**What the task requires**
Copy the passage about schools and change word for word, from "Do you ever" down to "do with that?".

Do you ever find yourself in a situation that seems like a never-ending circular argument?  Sometimes it seems to me that our schools are stuck in a permanent state of “Who’s on First?”

There is so much talk about how schools want to improve their present circumstances.  They want their students to get better grades, achieve more in reading/math/science/technology. They want teachers to be happier and  more productive. They want bullying or other anti-social behavior to diminish. They want parents to be more involved and engaged in their children’s education.  The schools are full of wants and objectives…but what do they do with that?

It’s in the “do” that things fall apart.  You see, in order for things to be different in the schools, something has to change.  And, we all know that change is VERY hard. Even positive change.  And, for many schools, districts or administrations, change is virtually impossible. Here’s what happens when you suggest change to improve their present circumstances:

Before I get too far down the road here with generalizations (anyone who has read this blog for a while KNOWS I hate rubber-stamping everyone with the same label), let me just say that I KNOW this isn’t true of all schools, so please don’t be offended if you are one of the enlightened and inspired ones who is honestly striving to make a difference. But this blog is directed at those for whom the following conditions ring true.

**Dataset content**
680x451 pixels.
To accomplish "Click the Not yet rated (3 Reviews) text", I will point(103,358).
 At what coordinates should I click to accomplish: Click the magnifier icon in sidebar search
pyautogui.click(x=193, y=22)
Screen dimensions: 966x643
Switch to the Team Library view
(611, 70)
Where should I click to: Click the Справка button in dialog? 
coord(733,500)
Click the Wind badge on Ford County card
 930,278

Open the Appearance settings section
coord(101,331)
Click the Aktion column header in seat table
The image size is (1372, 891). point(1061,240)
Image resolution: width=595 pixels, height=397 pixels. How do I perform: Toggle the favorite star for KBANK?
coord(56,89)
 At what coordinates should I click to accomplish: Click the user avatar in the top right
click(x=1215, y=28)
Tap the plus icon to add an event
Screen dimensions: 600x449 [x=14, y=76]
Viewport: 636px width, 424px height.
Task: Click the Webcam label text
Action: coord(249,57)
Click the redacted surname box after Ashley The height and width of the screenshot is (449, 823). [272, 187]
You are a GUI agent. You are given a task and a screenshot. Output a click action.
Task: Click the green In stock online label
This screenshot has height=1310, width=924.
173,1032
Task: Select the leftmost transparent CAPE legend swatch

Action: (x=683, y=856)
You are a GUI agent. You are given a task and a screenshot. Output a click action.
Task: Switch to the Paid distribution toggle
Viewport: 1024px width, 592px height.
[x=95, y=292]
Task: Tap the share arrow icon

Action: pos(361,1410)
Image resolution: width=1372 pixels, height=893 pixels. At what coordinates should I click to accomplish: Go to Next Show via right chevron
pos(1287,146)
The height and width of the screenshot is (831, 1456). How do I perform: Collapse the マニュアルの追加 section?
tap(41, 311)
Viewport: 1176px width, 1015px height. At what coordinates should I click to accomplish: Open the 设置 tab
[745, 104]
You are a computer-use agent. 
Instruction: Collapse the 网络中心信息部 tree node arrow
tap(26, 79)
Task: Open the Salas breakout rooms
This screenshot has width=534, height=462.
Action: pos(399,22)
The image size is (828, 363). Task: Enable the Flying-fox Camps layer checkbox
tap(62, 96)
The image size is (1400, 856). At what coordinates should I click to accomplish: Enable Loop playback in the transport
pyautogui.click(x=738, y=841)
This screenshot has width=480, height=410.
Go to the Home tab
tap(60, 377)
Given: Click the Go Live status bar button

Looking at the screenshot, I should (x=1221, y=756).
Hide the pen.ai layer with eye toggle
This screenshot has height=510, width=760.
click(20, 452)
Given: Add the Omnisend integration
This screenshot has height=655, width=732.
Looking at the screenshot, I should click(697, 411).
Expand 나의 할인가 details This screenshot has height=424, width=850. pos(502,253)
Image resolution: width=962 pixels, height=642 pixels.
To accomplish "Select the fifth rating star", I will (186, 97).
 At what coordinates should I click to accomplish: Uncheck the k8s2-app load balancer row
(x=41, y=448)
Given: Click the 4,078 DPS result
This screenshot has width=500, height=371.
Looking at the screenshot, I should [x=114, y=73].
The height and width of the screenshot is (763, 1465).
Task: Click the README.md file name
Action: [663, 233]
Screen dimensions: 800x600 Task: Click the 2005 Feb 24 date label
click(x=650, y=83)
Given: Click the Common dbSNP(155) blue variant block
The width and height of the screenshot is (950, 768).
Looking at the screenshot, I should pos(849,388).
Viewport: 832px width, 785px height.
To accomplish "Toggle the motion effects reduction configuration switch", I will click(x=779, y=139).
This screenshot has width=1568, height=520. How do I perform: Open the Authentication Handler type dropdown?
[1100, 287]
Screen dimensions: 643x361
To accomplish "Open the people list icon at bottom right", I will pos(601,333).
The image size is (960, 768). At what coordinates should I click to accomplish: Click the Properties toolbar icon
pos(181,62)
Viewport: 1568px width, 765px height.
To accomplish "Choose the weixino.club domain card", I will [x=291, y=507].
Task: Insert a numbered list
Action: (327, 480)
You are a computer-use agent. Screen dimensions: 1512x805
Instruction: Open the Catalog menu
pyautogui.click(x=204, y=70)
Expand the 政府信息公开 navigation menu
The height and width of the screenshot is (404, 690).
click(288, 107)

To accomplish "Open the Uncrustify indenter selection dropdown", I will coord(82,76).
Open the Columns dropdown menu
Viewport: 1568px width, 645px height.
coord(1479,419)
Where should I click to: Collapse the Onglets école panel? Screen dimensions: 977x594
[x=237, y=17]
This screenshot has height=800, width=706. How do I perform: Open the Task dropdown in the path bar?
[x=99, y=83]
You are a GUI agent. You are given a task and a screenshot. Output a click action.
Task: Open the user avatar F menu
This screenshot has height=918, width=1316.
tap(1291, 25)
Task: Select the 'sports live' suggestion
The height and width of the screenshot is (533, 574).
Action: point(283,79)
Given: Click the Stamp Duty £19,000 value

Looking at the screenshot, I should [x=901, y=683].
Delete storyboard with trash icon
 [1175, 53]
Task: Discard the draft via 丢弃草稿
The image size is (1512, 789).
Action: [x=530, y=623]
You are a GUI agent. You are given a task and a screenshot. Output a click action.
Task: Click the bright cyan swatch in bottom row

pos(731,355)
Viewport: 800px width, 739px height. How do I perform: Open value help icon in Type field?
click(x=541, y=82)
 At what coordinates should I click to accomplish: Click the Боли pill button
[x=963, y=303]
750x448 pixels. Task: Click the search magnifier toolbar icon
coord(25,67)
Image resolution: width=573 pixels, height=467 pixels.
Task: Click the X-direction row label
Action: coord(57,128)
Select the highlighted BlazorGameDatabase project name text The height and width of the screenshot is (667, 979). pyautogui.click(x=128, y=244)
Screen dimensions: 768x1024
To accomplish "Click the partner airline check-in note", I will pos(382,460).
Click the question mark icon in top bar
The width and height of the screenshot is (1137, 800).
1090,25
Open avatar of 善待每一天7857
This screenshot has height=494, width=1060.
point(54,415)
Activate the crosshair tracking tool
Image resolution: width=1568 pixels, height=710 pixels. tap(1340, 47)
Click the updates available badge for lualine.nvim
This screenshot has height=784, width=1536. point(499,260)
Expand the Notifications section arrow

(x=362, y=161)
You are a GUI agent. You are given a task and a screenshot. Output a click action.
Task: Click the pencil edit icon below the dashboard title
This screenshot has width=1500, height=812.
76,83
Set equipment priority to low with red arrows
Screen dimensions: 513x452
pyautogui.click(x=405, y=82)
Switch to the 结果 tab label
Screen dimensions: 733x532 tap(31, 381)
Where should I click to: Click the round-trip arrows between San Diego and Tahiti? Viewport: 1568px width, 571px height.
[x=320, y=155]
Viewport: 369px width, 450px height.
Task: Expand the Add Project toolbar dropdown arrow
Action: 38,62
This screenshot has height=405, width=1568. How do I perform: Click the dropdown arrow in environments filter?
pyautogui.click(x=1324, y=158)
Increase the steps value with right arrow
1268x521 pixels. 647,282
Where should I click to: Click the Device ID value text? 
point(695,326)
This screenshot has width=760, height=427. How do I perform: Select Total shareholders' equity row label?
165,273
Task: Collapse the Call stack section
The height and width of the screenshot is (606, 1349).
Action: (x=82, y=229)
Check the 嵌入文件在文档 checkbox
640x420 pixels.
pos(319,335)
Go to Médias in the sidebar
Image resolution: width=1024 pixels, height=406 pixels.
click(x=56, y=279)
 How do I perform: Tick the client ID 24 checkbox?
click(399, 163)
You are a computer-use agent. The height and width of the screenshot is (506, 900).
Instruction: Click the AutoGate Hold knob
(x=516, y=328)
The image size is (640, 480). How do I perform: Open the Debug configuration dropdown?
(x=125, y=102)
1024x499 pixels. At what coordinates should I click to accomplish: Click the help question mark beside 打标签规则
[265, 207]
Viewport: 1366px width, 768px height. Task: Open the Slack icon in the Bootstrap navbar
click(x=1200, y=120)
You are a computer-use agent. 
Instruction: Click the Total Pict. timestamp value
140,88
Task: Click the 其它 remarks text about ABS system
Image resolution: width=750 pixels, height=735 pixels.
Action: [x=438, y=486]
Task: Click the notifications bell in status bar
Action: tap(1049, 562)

**Answer for this exercise**
Do you ever find yourself in a situation that seems like a never-ending circular argument?  Sometimes it seems to me that our schools are stuck in a permanent state of “Who’s on First?”

There is so much talk about how schools want to improve their present circumstances.  They want their students to get better grades, achieve more in reading/math/science/technology. They want teachers to be happier and  more productive. They want bullying or other anti-social behavior to diminish. They want parents to be more involved and engaged in their children’s education.  The schools are full of wants and objectives…but what do they do with that?